Die in St. Petersburg geborene Sopranistin erhielt ihre musikalische Ausbildung in ihrer Heimatstadt, wo sie am Rimsky-Korsakov Konservatorium studierte. Danach setzte sie ihre Studien am G.Verdi-Konservatorium in Mailand und an der Musik-Akademie in Basel fort, wo sie 2007 ihr Konzertdiplom mit Auszeichnung bestand. Zahlreiche Meisterkurse, u.a. bei Mirella Freni, Renata Scotto, Bruno Cagli und Galina Vischnevskaja rundeten ihre Ausbildung ab.

Svetlana IgnatovichAb 2007/08 wurde sie in Basel Mitglied des Opernstudios (Operavenir). Seit 2008/2009 ist sie festes Mitglied des Opernensembles des Theaters Basel. Sie sang Mimi in Puccinis La Bohème und die Soeur Blanche in F. Poulencs Dialogues de Carmélites. 2008 war sie am Teatro Roseto in Mailand als Nedda (Leoncavallo: I Pagliacci) zu hören. Mit dem Ensemble OPERAOBLIQUA du Jura debütierte sie als Donna Elvira (Mozart: Don Giovanni). 2009 folgte ihr Debüt in der Rolle der Cio-Cio San in Puccinis Madama Butterfly in Guadalajara (Mexiko) unter der musikalischen Leitung von Johannes Wildner. 2009/10 hatte sie in Basel als Cio-Cio San in Madama Butterfly, als Gräfin Almaviva in Le Nozze di Figaro und in der Sopranpartie im Verdi-Requiem große Erfolge. In derselben Spielzeit debütierte sie in Saarbrücken als Desdemona in Verdis Otello. Die Spielzeit 2010/11 begann sie erfolgreich in der Titelrolle von Suor Angelica“ von Puccini am Theater Dortmund. In Basel singt sie in dieser Spielzeit die Lisa in Pique Dame und Contessa in Le Nozze di Figaro. Zukünftige Engagements umfassen Micaela (Carmen) und die Titelrolle in Dvoráks Rusalka am Theater Basel, sowie Mimi an der Deutschen Oper Berlin.

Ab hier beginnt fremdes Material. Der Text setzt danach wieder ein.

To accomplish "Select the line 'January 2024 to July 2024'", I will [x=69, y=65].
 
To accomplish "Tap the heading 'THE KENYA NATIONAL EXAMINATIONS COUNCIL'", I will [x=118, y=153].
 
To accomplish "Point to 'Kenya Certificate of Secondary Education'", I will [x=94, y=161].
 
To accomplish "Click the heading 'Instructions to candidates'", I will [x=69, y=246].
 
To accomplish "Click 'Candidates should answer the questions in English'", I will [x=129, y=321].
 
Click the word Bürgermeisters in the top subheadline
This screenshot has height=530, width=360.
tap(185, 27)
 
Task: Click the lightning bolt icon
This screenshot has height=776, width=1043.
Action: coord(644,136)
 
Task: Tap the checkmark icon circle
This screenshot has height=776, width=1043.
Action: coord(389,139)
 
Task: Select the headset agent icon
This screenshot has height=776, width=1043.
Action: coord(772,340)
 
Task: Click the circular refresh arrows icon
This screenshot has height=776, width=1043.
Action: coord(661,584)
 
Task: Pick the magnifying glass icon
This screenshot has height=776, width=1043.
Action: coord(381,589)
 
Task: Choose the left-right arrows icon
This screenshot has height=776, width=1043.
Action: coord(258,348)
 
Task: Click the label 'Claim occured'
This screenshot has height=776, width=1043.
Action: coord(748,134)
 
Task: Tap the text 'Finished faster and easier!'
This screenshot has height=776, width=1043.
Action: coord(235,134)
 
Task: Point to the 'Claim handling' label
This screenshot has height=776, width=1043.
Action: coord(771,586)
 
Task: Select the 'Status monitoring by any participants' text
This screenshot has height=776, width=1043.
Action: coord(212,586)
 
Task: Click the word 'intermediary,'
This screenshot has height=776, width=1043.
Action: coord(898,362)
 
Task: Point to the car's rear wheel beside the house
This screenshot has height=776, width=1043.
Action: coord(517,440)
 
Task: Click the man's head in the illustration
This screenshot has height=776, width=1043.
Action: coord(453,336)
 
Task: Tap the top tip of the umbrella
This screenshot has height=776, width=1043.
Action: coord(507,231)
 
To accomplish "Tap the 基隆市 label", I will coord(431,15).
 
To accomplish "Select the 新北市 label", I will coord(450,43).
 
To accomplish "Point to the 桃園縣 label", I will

Auf dem Konzertpodium hat Svetlana Ignatovich sich bereits ein großes Repertoire erarbeitet, das von Vivaldi (Gloria) über Pergolesi (Stabat Mater) und Brixi (Missa Pastorialis, Magnificat) über Beethoven (C-Dur Messe), Berlioz (Messe solennelle), Bizet (Te Deum), Schostakowitsch und Dvorak (Stabat Mater) bis hin zu Mahlers 4. Symphonie reicht.